"""
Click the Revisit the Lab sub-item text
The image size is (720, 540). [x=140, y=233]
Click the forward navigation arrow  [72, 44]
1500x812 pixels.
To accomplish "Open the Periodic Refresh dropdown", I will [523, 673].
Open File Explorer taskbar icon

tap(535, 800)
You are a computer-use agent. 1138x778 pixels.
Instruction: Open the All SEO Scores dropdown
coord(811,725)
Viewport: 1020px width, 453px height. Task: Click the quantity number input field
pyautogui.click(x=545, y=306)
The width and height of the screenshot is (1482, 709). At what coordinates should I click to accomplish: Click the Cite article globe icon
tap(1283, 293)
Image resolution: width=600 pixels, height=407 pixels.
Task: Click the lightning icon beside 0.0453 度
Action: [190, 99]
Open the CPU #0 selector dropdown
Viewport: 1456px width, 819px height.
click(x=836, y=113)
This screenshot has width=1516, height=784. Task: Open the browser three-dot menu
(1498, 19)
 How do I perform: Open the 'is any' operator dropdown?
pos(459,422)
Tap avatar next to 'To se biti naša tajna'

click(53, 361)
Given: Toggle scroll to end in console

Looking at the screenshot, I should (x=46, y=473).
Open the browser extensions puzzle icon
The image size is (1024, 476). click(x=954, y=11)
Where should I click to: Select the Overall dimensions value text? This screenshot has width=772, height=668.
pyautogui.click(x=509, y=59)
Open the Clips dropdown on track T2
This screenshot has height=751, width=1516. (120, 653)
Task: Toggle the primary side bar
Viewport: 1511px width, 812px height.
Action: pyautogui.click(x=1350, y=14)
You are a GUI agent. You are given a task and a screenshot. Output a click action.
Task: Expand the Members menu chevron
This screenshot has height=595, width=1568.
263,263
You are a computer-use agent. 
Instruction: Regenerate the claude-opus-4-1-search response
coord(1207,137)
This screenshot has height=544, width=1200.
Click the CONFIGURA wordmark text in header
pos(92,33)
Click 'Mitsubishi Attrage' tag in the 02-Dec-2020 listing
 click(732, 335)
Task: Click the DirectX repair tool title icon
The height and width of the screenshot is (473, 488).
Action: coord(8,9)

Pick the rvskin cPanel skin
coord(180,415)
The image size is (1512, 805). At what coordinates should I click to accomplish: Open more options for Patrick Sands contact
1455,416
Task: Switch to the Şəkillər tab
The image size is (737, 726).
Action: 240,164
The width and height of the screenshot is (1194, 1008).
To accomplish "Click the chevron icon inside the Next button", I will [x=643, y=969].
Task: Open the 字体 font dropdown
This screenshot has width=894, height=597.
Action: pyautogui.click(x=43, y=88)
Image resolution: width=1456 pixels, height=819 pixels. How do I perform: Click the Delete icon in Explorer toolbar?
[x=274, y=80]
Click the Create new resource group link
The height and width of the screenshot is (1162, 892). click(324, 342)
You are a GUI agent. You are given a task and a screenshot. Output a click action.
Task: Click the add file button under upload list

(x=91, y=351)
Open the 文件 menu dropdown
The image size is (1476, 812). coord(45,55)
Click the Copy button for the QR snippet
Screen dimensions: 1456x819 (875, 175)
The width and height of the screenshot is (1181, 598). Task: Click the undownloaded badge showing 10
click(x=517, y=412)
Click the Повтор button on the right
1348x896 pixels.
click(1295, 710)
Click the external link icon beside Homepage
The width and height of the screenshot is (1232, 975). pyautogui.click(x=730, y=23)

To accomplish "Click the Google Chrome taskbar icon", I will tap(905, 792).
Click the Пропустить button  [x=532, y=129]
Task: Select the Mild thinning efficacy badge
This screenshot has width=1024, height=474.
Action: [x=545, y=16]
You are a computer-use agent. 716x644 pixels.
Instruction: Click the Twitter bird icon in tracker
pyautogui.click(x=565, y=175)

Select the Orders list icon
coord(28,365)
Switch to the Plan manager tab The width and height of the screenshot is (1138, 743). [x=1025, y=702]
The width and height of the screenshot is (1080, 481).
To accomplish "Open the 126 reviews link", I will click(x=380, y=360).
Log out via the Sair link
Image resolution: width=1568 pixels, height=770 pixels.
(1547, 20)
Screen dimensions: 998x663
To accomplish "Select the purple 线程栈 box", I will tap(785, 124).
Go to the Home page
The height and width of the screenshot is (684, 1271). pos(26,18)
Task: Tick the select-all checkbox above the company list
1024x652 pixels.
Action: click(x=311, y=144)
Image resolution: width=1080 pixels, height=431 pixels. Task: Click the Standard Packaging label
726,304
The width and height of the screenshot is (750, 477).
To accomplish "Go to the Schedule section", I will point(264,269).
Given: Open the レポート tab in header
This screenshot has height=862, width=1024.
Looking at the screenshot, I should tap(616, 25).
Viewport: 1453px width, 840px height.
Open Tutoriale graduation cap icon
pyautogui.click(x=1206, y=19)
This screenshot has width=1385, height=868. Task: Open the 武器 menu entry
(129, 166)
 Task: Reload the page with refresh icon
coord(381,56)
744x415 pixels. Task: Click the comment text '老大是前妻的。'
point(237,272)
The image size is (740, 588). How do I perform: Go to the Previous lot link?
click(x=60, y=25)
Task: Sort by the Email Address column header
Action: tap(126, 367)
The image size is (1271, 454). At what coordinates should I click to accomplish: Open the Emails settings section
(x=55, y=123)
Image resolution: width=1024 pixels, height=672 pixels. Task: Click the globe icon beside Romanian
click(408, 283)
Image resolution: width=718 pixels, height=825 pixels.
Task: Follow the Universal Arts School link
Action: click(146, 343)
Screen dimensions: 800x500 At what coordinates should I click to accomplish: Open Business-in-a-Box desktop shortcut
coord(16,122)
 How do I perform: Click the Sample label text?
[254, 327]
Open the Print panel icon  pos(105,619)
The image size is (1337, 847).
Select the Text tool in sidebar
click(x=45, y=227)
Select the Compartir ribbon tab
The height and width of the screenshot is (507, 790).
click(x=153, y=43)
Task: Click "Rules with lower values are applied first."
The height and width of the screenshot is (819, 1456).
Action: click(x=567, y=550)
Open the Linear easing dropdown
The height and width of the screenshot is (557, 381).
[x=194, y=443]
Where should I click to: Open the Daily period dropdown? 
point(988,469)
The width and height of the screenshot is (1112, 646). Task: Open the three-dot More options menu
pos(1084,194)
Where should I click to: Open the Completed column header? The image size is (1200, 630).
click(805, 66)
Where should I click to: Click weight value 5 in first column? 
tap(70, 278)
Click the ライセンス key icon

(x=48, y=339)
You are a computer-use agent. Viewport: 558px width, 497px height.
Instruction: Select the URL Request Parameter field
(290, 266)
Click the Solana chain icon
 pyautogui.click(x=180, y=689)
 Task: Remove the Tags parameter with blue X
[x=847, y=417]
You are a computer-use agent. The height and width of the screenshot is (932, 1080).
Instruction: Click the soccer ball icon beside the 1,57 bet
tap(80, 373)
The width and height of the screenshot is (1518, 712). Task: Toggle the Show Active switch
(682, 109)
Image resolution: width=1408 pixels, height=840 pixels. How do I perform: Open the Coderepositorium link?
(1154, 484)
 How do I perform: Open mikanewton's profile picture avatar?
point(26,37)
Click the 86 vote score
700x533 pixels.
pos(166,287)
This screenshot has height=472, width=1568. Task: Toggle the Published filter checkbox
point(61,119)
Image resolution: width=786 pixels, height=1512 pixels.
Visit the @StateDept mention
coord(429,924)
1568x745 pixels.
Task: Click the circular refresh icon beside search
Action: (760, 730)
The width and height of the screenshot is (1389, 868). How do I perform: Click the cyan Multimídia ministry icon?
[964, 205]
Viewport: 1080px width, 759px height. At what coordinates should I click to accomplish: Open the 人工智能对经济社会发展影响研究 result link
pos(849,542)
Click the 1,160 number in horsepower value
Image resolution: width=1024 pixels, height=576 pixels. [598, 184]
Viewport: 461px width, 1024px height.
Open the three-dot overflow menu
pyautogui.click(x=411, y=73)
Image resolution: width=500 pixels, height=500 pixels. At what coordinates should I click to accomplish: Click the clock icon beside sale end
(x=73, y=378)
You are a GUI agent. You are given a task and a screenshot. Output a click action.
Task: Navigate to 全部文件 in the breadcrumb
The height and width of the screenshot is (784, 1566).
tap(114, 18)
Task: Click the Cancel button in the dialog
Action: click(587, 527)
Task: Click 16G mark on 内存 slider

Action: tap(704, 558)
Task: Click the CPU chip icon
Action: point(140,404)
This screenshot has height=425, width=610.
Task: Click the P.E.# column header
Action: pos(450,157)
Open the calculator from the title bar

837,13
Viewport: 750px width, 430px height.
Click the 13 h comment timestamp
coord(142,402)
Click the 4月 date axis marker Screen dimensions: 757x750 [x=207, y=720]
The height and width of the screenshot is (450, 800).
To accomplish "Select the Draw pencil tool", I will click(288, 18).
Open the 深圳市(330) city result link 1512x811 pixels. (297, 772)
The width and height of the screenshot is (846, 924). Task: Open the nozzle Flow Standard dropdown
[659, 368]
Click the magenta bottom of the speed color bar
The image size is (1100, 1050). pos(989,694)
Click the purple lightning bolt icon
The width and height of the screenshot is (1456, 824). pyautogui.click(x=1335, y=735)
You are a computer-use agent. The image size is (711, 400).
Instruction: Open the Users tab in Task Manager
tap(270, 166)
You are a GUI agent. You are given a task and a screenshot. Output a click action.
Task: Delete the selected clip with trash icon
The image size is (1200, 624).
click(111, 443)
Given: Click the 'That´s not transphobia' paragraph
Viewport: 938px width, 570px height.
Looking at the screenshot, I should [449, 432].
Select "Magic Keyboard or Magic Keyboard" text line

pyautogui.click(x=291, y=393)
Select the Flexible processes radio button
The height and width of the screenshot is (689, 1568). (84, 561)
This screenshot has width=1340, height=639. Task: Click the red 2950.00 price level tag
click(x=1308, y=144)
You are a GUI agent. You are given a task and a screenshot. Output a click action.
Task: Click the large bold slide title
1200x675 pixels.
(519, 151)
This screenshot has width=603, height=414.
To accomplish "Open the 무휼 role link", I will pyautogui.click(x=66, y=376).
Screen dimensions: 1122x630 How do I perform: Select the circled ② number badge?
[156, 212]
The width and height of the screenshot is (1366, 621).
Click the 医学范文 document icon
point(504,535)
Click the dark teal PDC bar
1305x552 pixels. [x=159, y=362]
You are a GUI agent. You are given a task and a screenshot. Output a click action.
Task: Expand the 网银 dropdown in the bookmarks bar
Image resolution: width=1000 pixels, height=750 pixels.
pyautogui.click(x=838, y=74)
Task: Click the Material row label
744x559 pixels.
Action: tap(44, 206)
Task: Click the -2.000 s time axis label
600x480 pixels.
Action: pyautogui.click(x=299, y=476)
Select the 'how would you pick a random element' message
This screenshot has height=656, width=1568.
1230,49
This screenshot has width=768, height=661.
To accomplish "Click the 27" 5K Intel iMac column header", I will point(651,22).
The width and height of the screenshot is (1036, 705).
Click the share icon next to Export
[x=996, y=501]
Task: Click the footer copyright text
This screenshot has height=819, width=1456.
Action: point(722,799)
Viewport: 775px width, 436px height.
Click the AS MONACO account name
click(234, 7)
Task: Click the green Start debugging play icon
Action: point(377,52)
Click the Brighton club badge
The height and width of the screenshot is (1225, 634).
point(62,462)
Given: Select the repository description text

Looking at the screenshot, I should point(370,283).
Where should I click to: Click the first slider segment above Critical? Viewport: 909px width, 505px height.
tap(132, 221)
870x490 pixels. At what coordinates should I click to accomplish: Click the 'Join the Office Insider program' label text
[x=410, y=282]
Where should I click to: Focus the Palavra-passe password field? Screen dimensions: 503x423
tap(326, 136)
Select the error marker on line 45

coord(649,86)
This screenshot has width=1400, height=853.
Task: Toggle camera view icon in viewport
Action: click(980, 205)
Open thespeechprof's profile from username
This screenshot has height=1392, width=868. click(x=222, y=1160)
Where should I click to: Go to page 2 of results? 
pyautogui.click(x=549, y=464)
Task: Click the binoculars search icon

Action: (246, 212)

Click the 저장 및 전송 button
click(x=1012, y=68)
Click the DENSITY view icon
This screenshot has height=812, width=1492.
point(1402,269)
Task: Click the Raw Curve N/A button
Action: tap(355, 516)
"""
▸ STATED GOAL: Find every line in the data that contains the word "Toggle" and copy each of those lines.

▸ EXERCISE ANSWER:
Given: Toggle scroll to end in console
Task: Toggle the primary side bar
The width and height of the screenshot is (1518, 712). Task: Toggle the Show Active switch
This screenshot has height=472, width=1568. Task: Toggle the Published filter checkbox
Task: Toggle camera view icon in viewport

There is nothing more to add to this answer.